_WORK ORDER_
When a line in the entries below contains "Digital", tally it; give the tally with nothing added.

_INFORMATION GIVEN_
[Start of Attachment]
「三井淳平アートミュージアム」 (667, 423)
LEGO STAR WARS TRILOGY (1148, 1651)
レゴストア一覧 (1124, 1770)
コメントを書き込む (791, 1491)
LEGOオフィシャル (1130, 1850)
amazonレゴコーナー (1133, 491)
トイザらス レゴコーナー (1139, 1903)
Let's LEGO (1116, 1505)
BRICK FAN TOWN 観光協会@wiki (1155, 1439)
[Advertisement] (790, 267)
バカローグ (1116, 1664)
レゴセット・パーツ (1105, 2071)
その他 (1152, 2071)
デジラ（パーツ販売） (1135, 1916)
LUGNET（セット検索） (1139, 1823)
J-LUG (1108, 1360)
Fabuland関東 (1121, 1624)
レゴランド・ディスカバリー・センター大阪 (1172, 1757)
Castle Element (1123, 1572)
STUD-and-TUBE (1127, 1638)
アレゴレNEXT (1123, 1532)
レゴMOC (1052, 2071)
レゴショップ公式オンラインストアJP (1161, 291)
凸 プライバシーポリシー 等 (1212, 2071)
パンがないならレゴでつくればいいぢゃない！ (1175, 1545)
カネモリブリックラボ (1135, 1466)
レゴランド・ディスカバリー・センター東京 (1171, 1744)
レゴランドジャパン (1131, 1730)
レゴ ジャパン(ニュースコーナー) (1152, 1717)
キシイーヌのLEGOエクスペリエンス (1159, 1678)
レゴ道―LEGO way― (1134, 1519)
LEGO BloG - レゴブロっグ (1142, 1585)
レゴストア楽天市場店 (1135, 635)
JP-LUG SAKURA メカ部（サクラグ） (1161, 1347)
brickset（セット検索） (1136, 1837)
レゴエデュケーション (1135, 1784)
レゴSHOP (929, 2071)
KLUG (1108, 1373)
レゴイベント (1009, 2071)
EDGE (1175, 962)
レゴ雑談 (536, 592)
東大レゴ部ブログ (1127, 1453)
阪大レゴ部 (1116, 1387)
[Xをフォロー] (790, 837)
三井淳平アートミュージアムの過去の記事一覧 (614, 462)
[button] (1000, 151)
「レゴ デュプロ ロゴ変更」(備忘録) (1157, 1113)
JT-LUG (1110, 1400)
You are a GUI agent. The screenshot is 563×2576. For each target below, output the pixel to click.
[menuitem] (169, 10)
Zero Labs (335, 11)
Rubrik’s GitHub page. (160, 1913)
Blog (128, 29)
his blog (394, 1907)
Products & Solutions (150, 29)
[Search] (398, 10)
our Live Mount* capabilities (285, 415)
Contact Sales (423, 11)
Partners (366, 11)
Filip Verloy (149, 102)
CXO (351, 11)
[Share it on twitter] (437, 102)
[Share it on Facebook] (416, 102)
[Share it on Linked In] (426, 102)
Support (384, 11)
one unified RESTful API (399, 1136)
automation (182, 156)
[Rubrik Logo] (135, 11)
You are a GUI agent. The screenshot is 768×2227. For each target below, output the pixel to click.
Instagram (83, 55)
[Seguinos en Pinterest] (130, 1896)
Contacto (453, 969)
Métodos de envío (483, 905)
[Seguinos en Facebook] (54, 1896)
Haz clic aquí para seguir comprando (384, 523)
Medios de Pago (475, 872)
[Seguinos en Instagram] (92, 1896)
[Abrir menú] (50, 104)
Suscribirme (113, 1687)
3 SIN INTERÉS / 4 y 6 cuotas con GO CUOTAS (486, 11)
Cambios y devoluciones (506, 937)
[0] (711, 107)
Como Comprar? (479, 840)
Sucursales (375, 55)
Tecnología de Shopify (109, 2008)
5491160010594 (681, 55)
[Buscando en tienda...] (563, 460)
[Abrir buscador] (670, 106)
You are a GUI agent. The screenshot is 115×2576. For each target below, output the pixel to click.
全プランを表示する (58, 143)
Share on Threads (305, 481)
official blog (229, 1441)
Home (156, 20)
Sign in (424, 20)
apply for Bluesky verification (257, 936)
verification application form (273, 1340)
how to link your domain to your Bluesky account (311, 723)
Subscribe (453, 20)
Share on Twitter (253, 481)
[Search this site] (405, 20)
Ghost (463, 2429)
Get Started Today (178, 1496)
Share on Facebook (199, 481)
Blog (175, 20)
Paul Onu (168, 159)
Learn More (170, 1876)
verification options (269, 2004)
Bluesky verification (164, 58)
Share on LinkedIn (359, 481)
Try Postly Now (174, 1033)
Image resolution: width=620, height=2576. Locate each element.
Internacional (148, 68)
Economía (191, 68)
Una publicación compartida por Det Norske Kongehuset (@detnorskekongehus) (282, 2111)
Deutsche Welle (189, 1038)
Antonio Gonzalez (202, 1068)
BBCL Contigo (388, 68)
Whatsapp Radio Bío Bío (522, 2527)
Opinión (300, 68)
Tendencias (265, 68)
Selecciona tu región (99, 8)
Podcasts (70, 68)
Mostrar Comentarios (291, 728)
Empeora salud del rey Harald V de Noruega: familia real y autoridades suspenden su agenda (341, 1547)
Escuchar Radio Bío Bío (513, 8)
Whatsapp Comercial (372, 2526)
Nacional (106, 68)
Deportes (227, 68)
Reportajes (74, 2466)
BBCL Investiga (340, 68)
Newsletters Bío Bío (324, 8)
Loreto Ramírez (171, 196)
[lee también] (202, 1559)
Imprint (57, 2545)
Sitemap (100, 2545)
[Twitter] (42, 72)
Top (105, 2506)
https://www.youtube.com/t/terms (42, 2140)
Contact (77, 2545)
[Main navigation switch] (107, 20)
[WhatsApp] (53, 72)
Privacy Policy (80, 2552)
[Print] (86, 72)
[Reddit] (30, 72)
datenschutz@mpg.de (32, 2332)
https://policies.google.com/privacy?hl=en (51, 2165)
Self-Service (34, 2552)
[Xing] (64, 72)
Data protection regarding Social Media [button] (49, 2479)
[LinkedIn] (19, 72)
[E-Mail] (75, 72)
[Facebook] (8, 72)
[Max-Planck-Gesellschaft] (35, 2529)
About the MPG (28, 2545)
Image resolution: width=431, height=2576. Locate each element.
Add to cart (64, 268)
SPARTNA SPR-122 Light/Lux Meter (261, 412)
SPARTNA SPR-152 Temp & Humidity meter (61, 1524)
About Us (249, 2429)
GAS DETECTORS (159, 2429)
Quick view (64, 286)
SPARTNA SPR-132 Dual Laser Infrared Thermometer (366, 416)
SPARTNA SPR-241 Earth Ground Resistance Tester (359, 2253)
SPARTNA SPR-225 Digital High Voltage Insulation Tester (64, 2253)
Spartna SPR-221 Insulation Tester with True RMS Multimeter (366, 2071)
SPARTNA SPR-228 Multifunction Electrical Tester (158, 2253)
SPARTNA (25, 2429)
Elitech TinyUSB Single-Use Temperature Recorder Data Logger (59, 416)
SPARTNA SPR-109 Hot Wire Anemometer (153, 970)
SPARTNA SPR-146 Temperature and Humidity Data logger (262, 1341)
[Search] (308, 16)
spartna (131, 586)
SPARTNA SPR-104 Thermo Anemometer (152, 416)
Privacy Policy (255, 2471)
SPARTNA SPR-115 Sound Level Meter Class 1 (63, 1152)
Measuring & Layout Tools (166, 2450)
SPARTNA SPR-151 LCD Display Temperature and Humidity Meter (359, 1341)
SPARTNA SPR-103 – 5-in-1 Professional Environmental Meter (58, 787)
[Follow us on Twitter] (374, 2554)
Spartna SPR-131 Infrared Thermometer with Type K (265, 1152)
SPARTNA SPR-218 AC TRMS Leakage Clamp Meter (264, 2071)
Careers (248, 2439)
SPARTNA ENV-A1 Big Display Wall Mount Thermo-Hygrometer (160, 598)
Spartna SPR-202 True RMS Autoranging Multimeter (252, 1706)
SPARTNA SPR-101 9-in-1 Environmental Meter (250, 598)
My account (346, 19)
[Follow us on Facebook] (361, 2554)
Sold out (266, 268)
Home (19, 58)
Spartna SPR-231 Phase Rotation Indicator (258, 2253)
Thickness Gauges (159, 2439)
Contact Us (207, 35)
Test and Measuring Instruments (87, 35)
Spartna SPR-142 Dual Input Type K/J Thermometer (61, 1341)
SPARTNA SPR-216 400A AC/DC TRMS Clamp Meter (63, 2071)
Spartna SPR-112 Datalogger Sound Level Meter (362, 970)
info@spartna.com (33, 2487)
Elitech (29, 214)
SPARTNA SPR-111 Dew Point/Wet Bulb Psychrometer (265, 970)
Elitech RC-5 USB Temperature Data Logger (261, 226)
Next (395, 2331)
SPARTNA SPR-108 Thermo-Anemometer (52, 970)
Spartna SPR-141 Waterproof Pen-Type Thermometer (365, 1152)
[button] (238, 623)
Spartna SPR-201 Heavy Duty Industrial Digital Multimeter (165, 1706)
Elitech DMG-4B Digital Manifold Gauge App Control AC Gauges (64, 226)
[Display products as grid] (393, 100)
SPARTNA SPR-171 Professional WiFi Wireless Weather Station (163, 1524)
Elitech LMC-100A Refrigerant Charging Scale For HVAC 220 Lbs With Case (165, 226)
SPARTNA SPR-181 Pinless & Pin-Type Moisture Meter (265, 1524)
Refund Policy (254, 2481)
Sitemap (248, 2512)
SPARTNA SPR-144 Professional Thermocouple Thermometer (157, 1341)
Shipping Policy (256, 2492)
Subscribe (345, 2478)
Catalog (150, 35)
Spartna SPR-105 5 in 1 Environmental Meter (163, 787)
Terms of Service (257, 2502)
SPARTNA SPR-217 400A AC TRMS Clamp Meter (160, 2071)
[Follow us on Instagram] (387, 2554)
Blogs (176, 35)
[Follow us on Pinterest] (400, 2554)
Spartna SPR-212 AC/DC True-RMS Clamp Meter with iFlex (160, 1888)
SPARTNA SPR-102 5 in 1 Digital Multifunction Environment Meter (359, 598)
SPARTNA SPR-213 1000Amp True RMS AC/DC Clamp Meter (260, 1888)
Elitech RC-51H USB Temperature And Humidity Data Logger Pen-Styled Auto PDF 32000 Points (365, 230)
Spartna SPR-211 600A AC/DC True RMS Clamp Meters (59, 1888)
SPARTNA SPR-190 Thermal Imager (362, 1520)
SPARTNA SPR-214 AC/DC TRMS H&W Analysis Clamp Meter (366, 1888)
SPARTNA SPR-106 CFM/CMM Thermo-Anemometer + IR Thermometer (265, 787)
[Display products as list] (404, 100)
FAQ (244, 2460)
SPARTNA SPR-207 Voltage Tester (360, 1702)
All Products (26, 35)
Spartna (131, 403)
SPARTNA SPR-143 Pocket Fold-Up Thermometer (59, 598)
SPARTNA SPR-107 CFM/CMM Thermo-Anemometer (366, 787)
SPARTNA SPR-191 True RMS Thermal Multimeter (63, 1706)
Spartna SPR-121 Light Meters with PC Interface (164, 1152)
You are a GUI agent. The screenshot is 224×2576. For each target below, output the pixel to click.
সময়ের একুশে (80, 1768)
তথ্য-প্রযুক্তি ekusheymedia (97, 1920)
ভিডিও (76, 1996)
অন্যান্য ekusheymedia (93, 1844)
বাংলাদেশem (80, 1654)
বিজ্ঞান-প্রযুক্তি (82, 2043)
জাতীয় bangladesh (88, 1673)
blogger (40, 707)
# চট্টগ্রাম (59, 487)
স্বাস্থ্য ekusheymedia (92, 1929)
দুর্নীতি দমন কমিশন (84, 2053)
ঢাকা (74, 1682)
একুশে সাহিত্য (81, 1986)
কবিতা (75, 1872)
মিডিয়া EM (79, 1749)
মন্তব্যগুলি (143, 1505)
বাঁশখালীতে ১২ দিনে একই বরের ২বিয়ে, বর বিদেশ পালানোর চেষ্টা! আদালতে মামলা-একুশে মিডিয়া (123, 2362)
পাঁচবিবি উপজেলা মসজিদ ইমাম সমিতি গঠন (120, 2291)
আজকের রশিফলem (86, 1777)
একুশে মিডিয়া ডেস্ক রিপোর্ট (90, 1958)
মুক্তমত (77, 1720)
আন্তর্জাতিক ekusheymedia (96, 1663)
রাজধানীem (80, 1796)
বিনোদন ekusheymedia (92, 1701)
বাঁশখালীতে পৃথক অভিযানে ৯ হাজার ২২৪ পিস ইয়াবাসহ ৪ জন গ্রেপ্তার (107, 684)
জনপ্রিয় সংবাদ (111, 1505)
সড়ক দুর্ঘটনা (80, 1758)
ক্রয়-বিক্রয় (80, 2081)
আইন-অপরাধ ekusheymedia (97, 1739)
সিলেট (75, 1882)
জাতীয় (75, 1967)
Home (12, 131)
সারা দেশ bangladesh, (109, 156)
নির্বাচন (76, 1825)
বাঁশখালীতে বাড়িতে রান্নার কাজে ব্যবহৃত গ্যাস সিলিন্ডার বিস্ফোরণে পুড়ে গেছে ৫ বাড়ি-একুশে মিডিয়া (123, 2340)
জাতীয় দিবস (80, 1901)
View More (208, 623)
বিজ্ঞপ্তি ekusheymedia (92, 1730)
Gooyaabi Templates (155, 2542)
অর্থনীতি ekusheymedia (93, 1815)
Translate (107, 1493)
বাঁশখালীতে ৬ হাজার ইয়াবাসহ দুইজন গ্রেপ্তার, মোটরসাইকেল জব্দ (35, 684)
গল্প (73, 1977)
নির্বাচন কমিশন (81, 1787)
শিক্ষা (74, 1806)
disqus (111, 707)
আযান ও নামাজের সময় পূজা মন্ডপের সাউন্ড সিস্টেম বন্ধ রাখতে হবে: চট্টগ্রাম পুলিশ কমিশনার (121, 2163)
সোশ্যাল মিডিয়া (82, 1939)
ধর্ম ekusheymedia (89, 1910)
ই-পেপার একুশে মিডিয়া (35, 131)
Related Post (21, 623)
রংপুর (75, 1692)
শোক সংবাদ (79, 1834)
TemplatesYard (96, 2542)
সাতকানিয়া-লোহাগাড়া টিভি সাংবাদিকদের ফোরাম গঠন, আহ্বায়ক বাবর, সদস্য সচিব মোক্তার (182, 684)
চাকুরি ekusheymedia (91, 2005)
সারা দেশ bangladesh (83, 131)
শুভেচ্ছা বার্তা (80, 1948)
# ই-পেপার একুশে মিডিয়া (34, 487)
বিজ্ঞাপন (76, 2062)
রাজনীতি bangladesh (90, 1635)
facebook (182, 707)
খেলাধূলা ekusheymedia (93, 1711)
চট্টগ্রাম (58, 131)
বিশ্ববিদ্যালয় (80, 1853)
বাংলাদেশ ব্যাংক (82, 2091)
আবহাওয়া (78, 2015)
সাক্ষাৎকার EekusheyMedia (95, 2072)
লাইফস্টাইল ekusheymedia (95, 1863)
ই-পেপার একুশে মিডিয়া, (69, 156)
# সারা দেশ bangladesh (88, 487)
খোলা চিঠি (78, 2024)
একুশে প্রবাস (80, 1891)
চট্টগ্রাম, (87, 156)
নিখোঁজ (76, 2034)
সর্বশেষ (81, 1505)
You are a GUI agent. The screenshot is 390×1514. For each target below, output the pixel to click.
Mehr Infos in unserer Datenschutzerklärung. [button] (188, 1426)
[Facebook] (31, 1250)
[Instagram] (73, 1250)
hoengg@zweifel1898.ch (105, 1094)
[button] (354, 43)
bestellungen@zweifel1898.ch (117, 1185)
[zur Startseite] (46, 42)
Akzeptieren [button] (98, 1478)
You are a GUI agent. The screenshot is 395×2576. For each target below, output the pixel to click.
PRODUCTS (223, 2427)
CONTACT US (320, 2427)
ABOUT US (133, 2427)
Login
[End of Attachment]
_TASK SOLUTION_
4